**** Data under study ****

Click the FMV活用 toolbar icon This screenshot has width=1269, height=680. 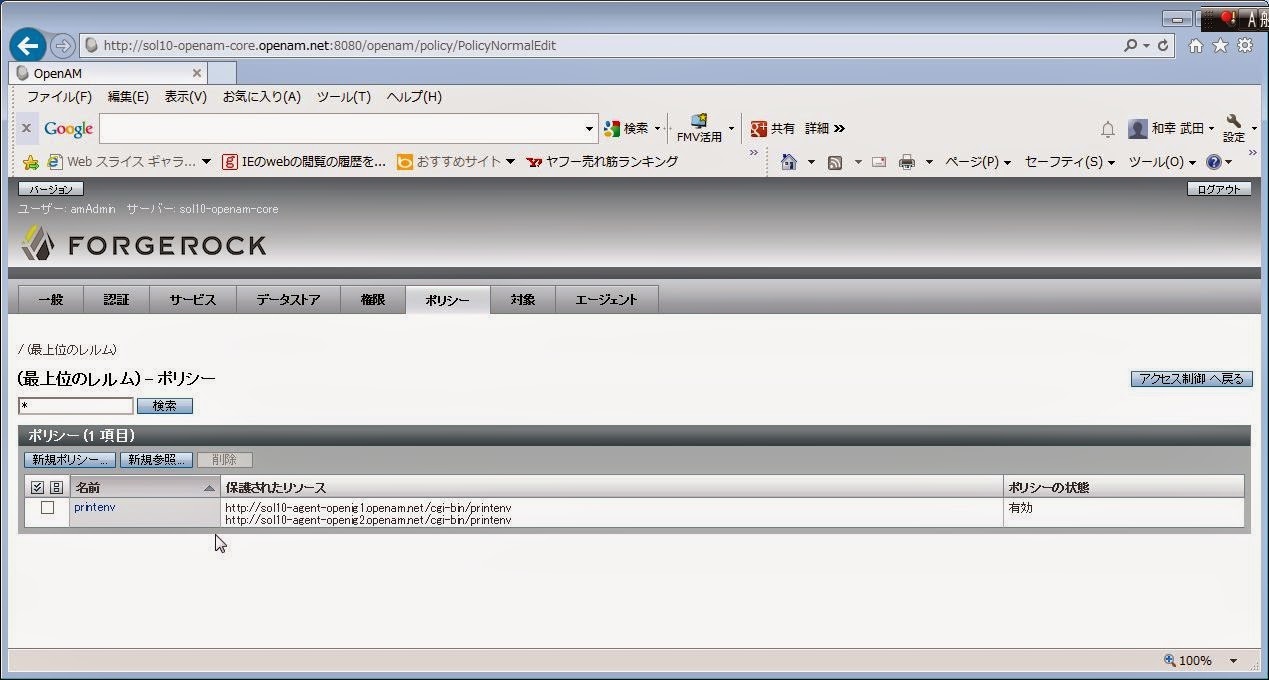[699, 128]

****
**** Data under study ****

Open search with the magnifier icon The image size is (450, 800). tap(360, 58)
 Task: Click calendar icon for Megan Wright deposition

****
**** Data under study ****

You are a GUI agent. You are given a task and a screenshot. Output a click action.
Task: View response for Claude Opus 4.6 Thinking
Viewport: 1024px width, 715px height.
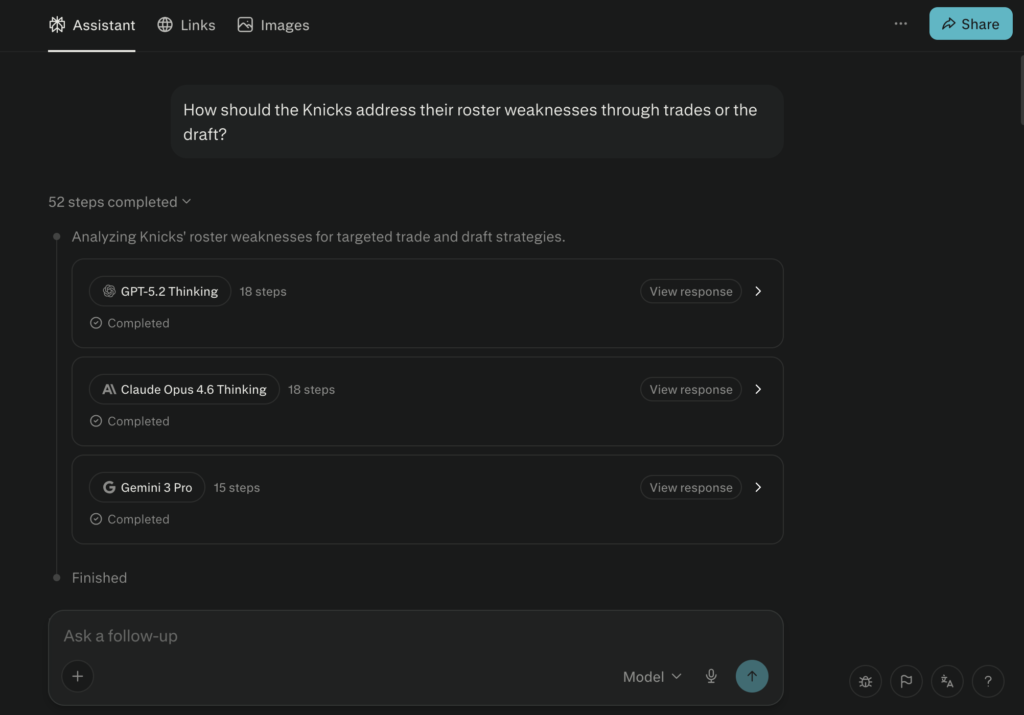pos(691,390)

****

What to do
Of the entries above, transcribe exactly those lines that fall between the line containing "Open search with" and the line containing "Task: Click calendar", together with those two lines.

Solution below
Open search with the magnifier icon The image size is (450, 800). tap(360, 58)
 Task: Click calendar icon for Megan Wright deposition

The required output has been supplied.